TEXT SHOWN>
▼

Also in the first drain pan 20, first water outlets 21 are provided in a side portion between the one side portion and the other side portion. Two of the first water outlets are provided. The water droplets falling on the first drain pan 20 are drained through the first water outlets 21. Furthermore, a central portion of the first drain pan 20 is opened. This opening serves as an opening 22. The air flows through the opening 22. The first drain pan 20 is symmetric about a center line extending perpendicularly to the width direction of the housing 1a. Glass fiber is used for the first drain pan 20. This ensures the strength of the first drain pan 20.

FIG. 8 is a perspective view of the first drain pan 20 according to Embodiment 1 of the present invention when the first drain pan 20 is viewed from the lower side of the air-conditioning apparatus 1. As illustrated in FIG. 8, styrene 23 is provided on a rear surface 30b of the first drain pan 20. The rear surface 30b is opposite to a surface facing one surface of the heat exchanger 10. Furthermore, a heat insulating materials 24 are bonded on inner peripheral sides of the styrene 23 in the first drain pan 20. The styrene 23 and the heat insulating materials 24 have a function of blocking heat generated by the heat exchanger 10.

The rear surface of the first drain pan 20 is placed on and in contact with a sheet metal that separates the second chamber 2b and the third chamber 2c from each other. The styrene 23 and the heat insulating materials 24 are located between the first drain pan and the second drain pan (see FIG. 12). Accordingly, neither the styrene 23 nor the heat insulating materials 24 are in contact with the sheet metal. This suppresses removal, scratches, or the like occurring due to contact of the styrene 23 or the heat insulating materials 24 with the sheet metal. Since neither the styrene 23 nor the heat insulating materials 24 are in contact with the sheet metal, it is not required to consider the occurrences of the removal, scratches, or the like. This eliminates inconvenience that could otherwise occur when the heat exchange unit 5 is removed from the housing 1a.

FIG. 9 is perspective view of the second drain pan 30 according to Embodiment 1 of the present invention when the second drain pan 30 is viewed from the heat exchanger 10 side. As illustrated in FIG. 9, the second drain pan 30 has a rectangular shape and has edge portions extending toward the heat exchanger 10 side. The second drain pan 30 is provided so as to cover the other surface, for example, a side surface, of the heat exchanger 10. Furthermore, the second drain pan 30 includes on the facing surface 30a a rib 31 that projects from a facing surface 30a that faces the other surface of the heat exchanger 10. The rib 31 extends in one direction perpendicular to a height direction of the heat exchanger 10. Furthermore, the second drain pan 30 includes auxiliary ribs 33 that project from the facing surface 30a and intersect the rib 31. The auxiliary ribs 33 extend in a direction perpendicular to the rib 31. The length of the auxiliary ribs 33 may be smaller than the length of the rib 31. Although eight auxiliary ribs 33 are provided according to Embodiment 1, the number of the auxiliary ribs 33 may be changed as appropriate.

▲

LISTED RECORDS>
▼

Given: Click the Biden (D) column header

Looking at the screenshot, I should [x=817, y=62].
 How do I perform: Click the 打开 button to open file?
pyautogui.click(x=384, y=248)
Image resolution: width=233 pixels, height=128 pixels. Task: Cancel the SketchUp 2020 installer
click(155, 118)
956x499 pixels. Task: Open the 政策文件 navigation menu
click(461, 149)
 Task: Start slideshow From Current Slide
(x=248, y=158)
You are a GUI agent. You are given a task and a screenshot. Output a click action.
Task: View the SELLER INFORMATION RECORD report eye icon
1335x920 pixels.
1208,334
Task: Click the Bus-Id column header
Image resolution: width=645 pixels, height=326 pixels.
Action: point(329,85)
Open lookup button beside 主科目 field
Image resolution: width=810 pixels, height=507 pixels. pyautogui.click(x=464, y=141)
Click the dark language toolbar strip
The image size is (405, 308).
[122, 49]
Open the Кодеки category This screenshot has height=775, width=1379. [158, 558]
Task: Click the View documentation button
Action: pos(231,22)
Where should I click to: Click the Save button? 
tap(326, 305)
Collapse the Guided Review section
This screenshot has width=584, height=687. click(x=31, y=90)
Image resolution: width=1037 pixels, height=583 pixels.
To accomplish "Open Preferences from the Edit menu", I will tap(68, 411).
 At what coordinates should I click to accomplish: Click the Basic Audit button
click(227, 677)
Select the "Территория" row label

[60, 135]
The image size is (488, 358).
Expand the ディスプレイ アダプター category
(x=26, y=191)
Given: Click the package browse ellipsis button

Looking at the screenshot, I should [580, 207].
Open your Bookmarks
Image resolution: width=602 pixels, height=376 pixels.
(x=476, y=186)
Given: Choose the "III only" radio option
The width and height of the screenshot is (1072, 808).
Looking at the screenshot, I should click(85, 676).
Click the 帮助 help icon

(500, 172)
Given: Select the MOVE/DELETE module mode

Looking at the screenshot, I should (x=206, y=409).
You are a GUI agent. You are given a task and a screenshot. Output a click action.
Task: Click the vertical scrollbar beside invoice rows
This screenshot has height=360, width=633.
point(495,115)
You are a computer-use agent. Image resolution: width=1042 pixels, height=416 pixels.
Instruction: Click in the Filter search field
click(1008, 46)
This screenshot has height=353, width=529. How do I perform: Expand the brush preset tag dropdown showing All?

▲

TASK DESCRIPTION>
Write the next part of the air-conditioner drain pan description that appears before the entries, starting right after its last sentence.

RESPONSE>
The second drain pan 30 further includes temporal securing ribs 34. The temporal securing ribs 34 project from the facing surface 30a and temporally secure the first drain pan 20 while the second drain pan 30 is being attached to the first drain pan 20 (see FIG. 7). According to Embodiment 1, the temporal securing ribs 34 are provide in an upper portion and a lower portion in the height direction of the heat exchanger 10, and five temporal securing ribs 34 are provided in each of the upper portion and the lower portion. However, the positions and the number of the temporal securing ribs 34 may be changed as appropriate.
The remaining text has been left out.